5.          This First Amendment amends the terms of the Agreement as expressly provided above, and the Agreement, as so amended and including all of its other terms and provisions that are not amended, remains in full force and effect. Capitalized terms used but not defined herein shall have the meanings set forth in the Agreement. The validity, performance, construction, and effect of this First Amendment shall be governed by and construed under the substantive laws of the State of New York, without regard to conflicts of law rules that would cause the application of the laws of another jurisdiction. This First Amendment may be executed in counterparts, all of which taken together shall be regarded as one and the same instrument.

In Witness Whereof, the Parties have executed this First Amendment in duplicate originals by their proper officers as of the First Amendment Effective Date.

This Second Amendment to Collaboration, Option and License Agreement (this “Second Amendment”) is made and entered into as of December 15, 2023 (the “Second Amendment Effective Date”) by and between:

Inmagene Biopharmaceuticals, a company incorporated in the Cayman Islands having an office at Unit 1202B, Tower 2, Century Metropolis, No.1239 Century Avenue, Pudong New District, Shanghai, P.R. China 200122 (“Inmagene”), and

HUTCHMED Limited 和记黄埔医药（上海）有限公司 (formerly known as Hutchison MediPharma Limited), a Chinese company, organized and existing under the laws of the People’s Republic of China, having a place of business at Building 4, 720 Cai Lun Road, ZJ Hi-Tech Park, Shanghai, PRC (“HUTCHMED”).

Inmagene and HUTCHMED are each referred to individually as a “Party” and together as the “Parties.”

Whereas, Inmagene and HUTCNMED are parties to that certain Collaboration, Option and License Agreement, dated January 5, 2021 (as amended by the First Amendment to Collaboration, Option and License Agreement dated April 21, 2023, the “Agreement”), under which HUTCHMED granted to Inmagene exclusive option and license to certain proprietary compounds and products; and

Whereas, the Parties now wish to amend certain terms of the Agreement, as set forth in more detail below.

Now Therefore, in consideration of the mutual promises and agreement set forth herein, and for other good and valuable considerations, the receipt and sufficiency of which are hereby acknowledged, the Parties agree as follows:

1.           The Parties agree to extend the [***] period set forth in Section 8.1 of the Agreement for an [***] to [***].

2.           Each reference to “[***]” or “[***]” in Section 8.1 of the Agreement is hereby amended to be a reference to “[***]” or “[***]” respectively.

3.          This Second Amendment amends the terms of the Agreement as expressly provided above, and the Agreement, as so amended and including all of its other terms and provisions that are not amended, remains in full force and effect.
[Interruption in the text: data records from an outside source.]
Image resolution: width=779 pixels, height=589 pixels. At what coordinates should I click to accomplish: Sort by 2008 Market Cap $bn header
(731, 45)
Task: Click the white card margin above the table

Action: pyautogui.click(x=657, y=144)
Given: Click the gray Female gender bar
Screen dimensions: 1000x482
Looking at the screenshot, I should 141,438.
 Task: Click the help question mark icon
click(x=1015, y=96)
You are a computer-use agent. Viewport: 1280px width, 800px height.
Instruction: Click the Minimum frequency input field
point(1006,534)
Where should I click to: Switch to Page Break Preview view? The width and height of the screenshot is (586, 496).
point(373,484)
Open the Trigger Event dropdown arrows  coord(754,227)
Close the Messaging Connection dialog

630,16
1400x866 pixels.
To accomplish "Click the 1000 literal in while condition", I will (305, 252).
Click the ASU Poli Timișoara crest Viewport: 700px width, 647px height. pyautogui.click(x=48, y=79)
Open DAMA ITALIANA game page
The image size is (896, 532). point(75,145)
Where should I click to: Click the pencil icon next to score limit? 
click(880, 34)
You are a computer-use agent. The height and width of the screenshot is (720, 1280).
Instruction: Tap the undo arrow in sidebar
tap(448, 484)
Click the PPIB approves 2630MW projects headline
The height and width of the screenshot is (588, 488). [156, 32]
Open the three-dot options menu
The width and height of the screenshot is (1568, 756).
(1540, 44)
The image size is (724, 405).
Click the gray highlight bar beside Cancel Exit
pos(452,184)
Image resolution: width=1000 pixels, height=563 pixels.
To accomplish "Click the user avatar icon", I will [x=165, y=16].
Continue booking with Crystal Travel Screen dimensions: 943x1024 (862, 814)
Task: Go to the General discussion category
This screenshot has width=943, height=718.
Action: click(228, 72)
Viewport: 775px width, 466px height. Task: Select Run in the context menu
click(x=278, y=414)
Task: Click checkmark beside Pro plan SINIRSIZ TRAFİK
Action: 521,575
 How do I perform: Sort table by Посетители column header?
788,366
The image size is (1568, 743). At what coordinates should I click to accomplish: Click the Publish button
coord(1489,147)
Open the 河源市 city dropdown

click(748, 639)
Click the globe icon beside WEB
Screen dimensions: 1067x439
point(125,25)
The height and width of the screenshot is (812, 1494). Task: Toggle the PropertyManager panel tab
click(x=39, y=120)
Capitalized terms used but not defined herein shall have the meanings set forth in the Agreement. The validity, performance, construction, and effect of this Second Amendment shall be governed by and construed under the substantive laws of the State of New York, without regard to conflicts of law rules that would cause the application of the laws of another jurisdiction. This Second Amendment may be executed in counterparts, all of which taken together shall be regarded as one and the same instrument.

In Witness Whereof, the Parties have executed this Second Amendment in duplicate originals by their proper officers as of the Second Amendment Effective Date.